Searching for potent and specific antibiotics against pathogenic Helicobacter and Campylobacter strains
Polyunsaturated fatty acids (PUFAs) and siamycin
Matsui et al. screened for specific inhibitors of the futalosine pathway in culture broth samples of 6183 microbes including 2160 fungi, 3783 actinomycetes, and 240 lactobacilli. They employed a paper disk method using two indicator microorganisms, B. halodurans C-125 (the futalosine pathway) and B. subtilis H17 (the canonical pathway).

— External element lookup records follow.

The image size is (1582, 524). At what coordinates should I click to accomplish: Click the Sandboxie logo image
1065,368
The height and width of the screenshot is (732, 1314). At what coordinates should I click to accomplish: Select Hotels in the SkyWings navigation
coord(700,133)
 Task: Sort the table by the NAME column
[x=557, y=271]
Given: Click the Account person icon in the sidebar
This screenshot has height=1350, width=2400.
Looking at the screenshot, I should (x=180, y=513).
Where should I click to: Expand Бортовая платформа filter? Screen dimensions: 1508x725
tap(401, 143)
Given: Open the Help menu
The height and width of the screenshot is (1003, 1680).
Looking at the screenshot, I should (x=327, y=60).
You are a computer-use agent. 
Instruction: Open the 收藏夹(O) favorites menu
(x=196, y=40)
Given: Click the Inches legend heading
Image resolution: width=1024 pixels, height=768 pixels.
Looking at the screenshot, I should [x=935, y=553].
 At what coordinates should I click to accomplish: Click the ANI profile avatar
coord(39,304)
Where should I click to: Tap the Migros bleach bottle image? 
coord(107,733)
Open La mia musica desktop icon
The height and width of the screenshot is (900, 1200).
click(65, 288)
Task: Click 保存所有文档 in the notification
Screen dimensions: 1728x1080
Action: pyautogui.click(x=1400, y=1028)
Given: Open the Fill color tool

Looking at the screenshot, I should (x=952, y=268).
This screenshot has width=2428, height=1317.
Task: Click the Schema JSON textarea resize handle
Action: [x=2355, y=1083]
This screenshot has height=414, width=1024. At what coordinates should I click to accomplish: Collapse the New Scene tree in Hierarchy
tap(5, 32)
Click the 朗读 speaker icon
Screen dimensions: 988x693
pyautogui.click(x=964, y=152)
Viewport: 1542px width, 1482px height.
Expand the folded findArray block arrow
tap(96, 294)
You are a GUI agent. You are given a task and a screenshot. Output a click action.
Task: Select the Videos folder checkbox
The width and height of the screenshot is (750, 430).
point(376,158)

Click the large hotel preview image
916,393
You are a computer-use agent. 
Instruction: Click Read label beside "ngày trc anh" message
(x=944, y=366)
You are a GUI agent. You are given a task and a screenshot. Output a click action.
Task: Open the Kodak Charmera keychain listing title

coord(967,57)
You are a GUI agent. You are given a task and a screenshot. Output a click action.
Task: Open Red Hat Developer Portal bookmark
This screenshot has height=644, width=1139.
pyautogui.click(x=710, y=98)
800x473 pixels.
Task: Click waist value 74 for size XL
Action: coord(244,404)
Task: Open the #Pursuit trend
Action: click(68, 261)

Isolation and structural elucidation of active compounds from screening hits revealed that ω-3 and ω-6 PUFAs, including α-linoleic acid, γ-linoleic acid, arachidonic acid, eicosapentaenoic acid (EPA, 20), and docosahexaenoic acid (DHA, 21), as well as, siamycin I (22), a lasso peptide natural product, specifically inhibited the futalosine pathway . They next showed that compounds 20–22 suppressed the growth of H. pylori strains SS1 and TN2GF4 in a dose-dependent manner. They also evaluated the effect of these compounds using a mouse model of H. pyloriinfection. Treatment of mice with EPA (30 μg/ml), DHA (30 μg/ml), or siamycin I (5 μg/ml) in drinking water significantly reduced the colonization of H. pylori by 96, 78, and 68%, respectively. In addition, they prepared 10-hydroxy-cis-12-octadecenoic acid (HYA; C18:1 ω-6, 23) from linoleic acid by bio-conversion with Lactobacillus plantarum and showed that 23 also suppressed the in vitro growth and in vivo colonization of H. pylori by blocking the futalosine pathway. HYA was also effective against Helicobacter suis, which causes the formation of gastric lymphoid follicles , when 23 was added to the drinking water of a mouse model of H. suis infection.
ChooseLife Notes : EPA reduced H.pylori colonisation by 96% (which the body can readily create from ALA from Flax or absorb from Fish Liver Oil).